(Collected data entries)
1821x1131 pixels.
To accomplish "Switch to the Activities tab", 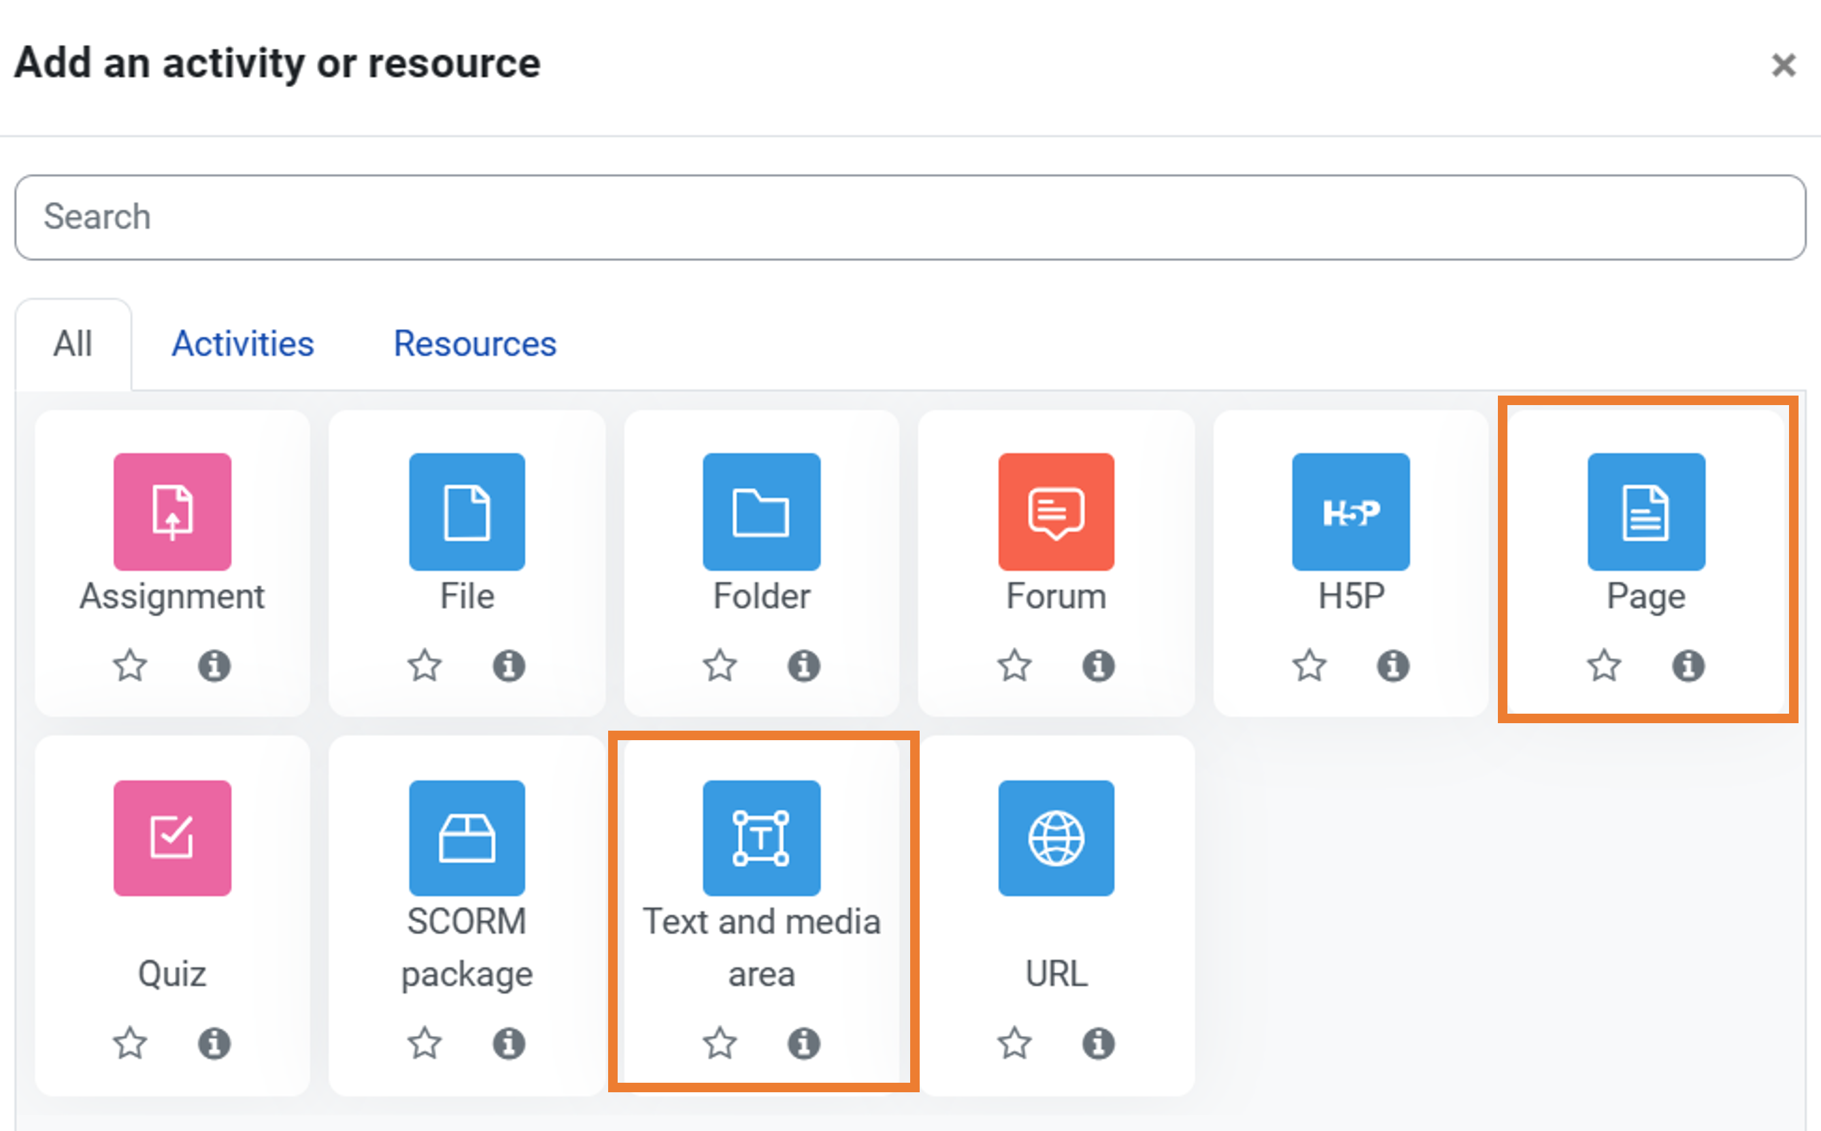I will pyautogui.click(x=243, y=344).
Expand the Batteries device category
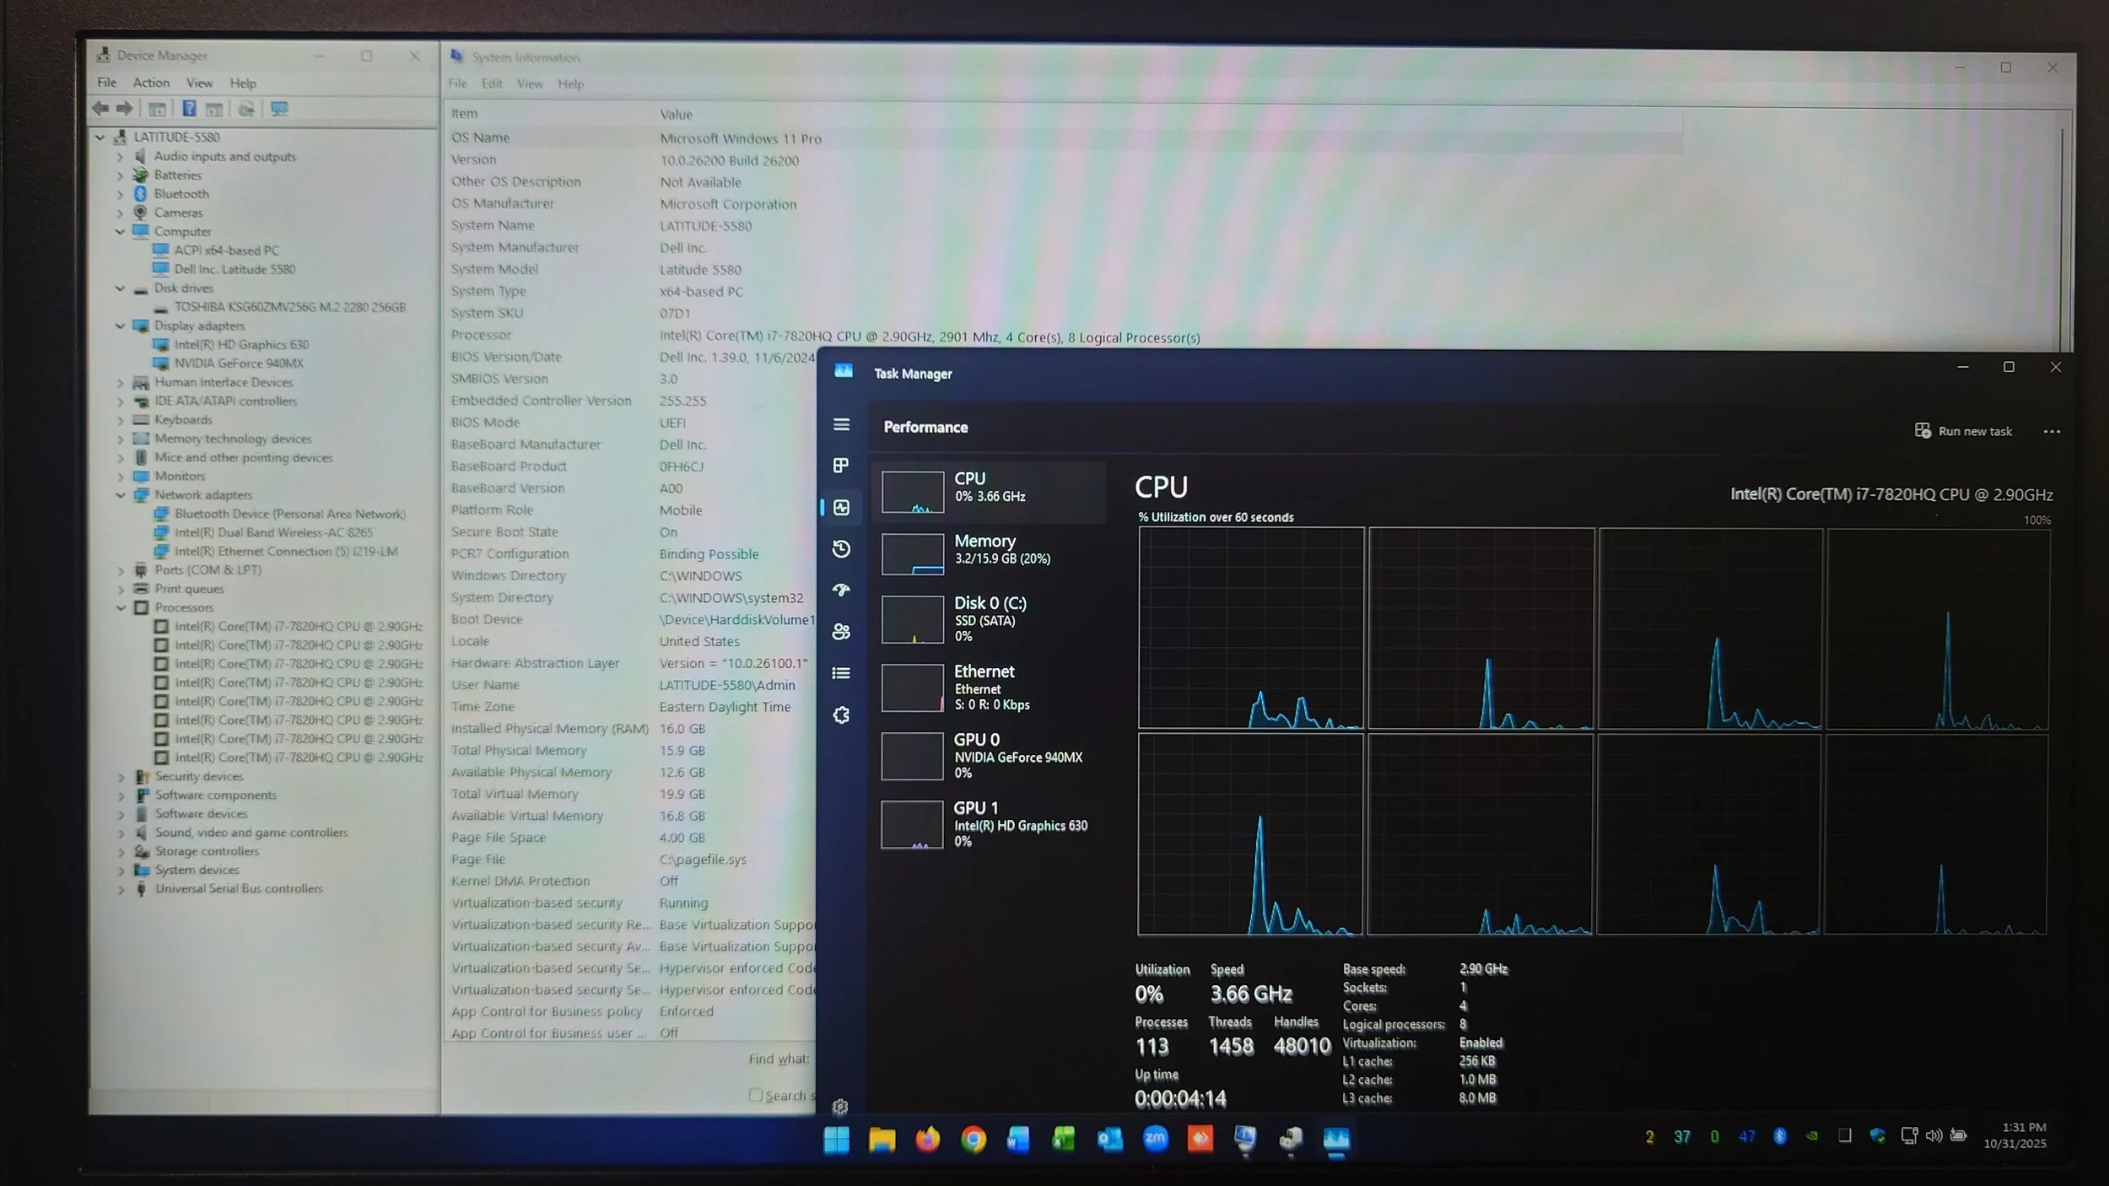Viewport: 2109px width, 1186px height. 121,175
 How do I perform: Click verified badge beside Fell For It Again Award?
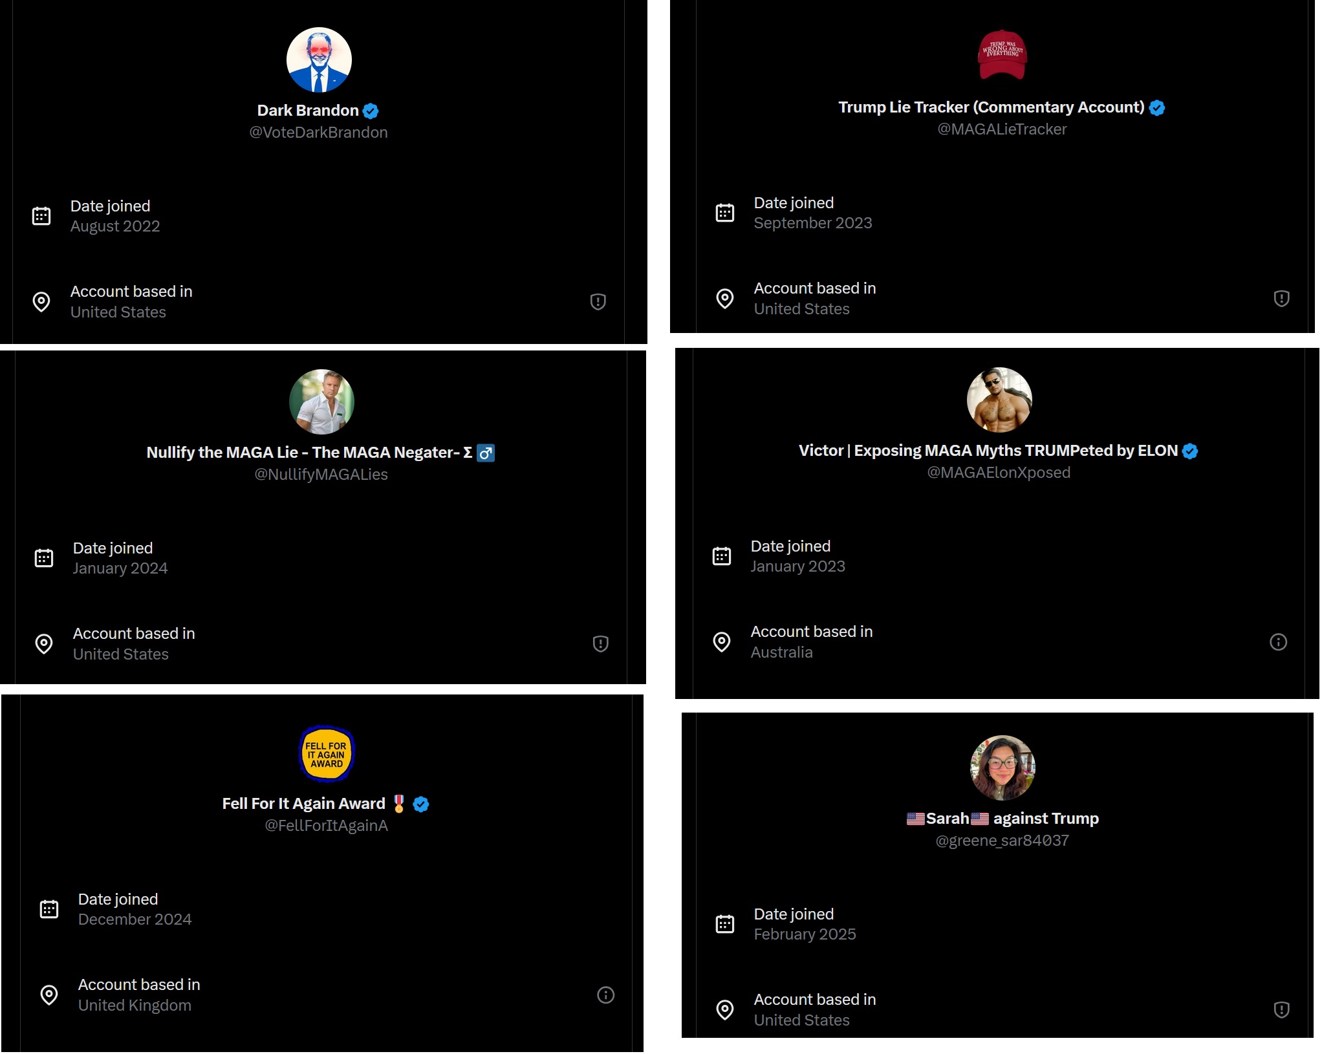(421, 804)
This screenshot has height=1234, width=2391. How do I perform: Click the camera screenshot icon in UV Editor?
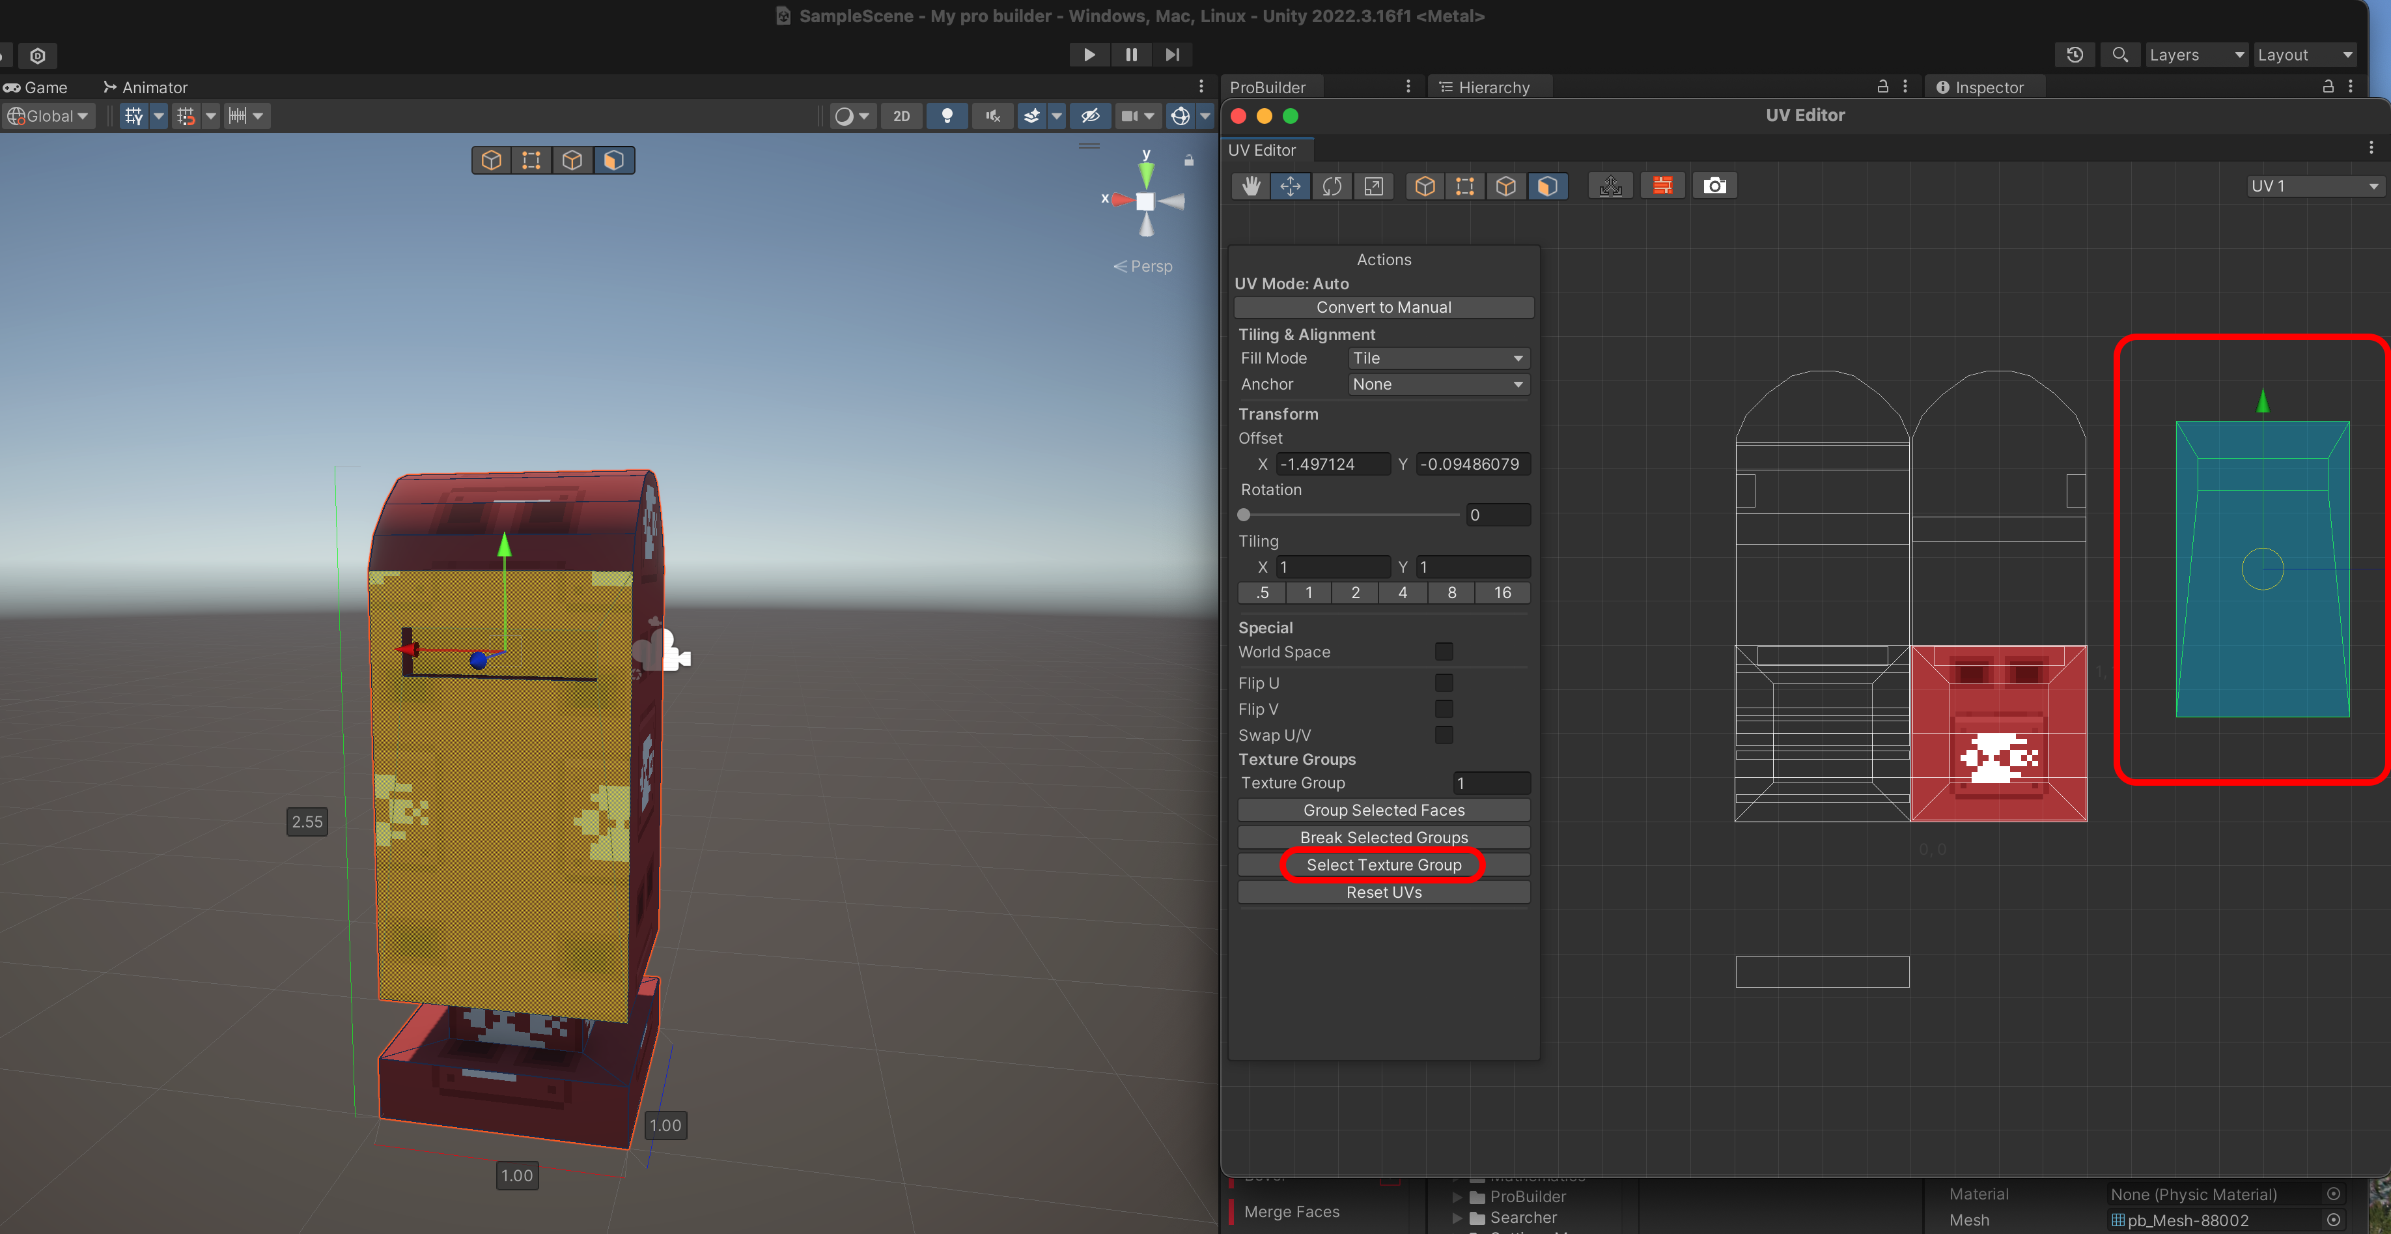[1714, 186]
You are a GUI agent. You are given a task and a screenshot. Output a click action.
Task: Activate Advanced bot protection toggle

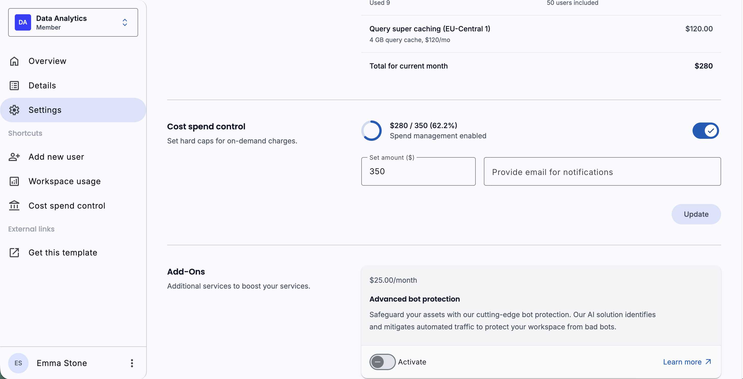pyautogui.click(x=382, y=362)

- Exercise prompt: Write the lines from the one containing "How do I perform: Click verified" through the end of the data above exactly as they appear, and do not carry over any picture.

- Exercise response:
 How do I perform: Click verified badge beside Fell For It Again Award?
(421, 804)
This screenshot has height=1234, width=2391. How do I perform: Click the camera screenshot icon in UV Editor?
[1714, 186]
You are a GUI agent. You are given a task and a screenshot. Output a click action.
Task: Activate Advanced bot protection toggle

pyautogui.click(x=382, y=362)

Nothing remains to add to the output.